AI Case Study
Researchers at Stanford University identify depression in patients with 80% accuracy using machine learning
Researchers at Stanford University have developed a machine learning system to identify signs of depression. Still at a very early stage, the system is able to successfully identify depression in patients with a 80% accuracy. The model was fed with video footage and trained on facial expressions, voice tone, and spoken words to distinguish between depressed and non-depressed people.
Healthcare Providers And Services
"In a study carried out by a team at Stanford University, scientists found that face and speech software can identify signals of depression with reasonable accuracy.
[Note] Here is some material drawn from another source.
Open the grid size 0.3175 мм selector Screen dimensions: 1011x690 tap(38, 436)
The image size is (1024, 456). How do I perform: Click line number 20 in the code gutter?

The researchers fed video footage of depressed and non-depressed people into a machine-learning model that was trained to learn from a combination of signals: facial expressions, voice tone, and spoken words. The data was collected from interviews in which a patient spoke to an avatar controlled by a physician.
While the new work is at an early stage, the researchers suggest that it could someday provide an easier way for people to get diagnosed and helped.
“Compared to physical illnesses, mental disorders are more difficult to detect,” the researchers write in a paper that is being presented at the NeurIPS AI conference in Montreal this week. “The burden of mental health is exacerbated by barriers to care such as social stigma, financial cost, and a lack of accessible treatment options [...] This technology could be deployed to cell phones worldwide and facilitate low-cost universal access to mental health care.”
The researchers caution that the technology would not be a replacement for a clinician. They add that the data used did not include any protected health information, such as names, dates, or locations. They also note that further work would be needed to ensure that the technology is not biased toward a particular race or gender."
"Depression is a huge problem for millions of people, and it is often compounded by poor mental-health support and stigma. Early diagnosis can help, but many mental disorders are difficult to detect. The machine-learning algorithms that let smartphones identify faces or respond to our voices could help provide a universal and low-cost way of spotting the early signs and getting treatment where it’s needed."
"In testing, it was able to detect whether someone was depressed more than 80% of the time."